ASSIGNED TASK:
Start at the first line of the listing below. Write out each line exactly, stopping after the one that contains "پرسش و پاسخ (443, 37)".

[GIVEN INFORMATION]

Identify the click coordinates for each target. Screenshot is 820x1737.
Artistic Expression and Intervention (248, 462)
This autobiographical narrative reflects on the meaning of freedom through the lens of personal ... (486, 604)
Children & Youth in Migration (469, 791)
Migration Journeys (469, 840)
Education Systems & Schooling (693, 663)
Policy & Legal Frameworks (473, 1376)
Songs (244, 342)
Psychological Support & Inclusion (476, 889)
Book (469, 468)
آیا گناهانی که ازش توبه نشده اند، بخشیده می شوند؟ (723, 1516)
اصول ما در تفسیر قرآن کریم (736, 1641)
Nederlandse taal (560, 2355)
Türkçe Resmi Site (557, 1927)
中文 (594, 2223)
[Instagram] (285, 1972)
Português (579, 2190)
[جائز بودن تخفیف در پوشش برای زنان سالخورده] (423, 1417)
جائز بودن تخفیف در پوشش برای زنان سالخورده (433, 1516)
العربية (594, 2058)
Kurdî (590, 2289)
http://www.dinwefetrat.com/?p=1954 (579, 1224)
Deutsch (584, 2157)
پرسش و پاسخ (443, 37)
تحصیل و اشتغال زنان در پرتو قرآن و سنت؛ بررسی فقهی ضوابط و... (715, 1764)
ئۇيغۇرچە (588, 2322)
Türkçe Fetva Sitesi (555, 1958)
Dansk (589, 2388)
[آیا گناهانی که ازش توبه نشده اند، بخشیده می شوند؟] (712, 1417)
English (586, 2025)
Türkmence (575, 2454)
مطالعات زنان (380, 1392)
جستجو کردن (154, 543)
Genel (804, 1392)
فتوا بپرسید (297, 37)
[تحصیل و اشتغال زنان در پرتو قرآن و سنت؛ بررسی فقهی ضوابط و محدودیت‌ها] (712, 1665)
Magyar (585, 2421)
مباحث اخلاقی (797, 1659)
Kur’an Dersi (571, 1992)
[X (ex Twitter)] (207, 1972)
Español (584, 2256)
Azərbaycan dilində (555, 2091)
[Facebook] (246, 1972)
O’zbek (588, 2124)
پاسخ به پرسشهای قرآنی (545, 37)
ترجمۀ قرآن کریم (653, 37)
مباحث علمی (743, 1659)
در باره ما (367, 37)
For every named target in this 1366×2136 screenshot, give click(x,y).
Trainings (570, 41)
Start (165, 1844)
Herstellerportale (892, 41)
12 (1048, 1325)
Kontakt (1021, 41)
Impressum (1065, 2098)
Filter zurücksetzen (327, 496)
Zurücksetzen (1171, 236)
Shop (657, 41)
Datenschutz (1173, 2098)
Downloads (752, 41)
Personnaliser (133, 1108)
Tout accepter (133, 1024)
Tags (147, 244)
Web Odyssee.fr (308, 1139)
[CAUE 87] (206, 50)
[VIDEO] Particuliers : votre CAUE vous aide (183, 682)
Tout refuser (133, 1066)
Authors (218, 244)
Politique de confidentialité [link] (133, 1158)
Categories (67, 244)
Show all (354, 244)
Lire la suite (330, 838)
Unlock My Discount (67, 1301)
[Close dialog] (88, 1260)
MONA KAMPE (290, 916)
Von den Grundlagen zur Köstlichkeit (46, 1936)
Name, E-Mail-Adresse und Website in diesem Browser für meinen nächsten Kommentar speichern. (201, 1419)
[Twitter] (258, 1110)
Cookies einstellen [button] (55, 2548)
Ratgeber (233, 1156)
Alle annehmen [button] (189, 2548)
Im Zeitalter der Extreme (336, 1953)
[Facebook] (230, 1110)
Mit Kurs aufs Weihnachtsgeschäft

[/GIVEN INFORMATION]

ANSWER FOR THE TASK:
Identify the click coordinates for each target. Screenshot is 820x1737.
Artistic Expression and Intervention (248, 462)
This autobiographical narrative reflects on the meaning of freedom through the lens of personal ... (486, 604)
Children & Youth in Migration (469, 791)
Migration Journeys (469, 840)
Education Systems & Schooling (693, 663)
Policy & Legal Frameworks (473, 1376)
Songs (244, 342)
Psychological Support & Inclusion (476, 889)
Book (469, 468)
آیا گناهانی که ازش توبه نشده اند، بخشیده می شوند؟ (723, 1516)
اصول ما در تفسیر قرآن کریم (736, 1641)
Nederlandse taal (560, 2355)
Türkçe Resmi Site (557, 1927)
中文 (594, 2223)
[Instagram] (285, 1972)
Português (579, 2190)
[جائز بودن تخفیف در پوشش برای زنان سالخورده] (423, 1417)
جائز بودن تخفیف در پوشش برای زنان سالخورده (433, 1516)
العربية (594, 2058)
Kurdî (590, 2289)
http://www.dinwefetrat.com/?p=1954 (579, 1224)
Deutsch (584, 2157)
پرسش و پاسخ (443, 37)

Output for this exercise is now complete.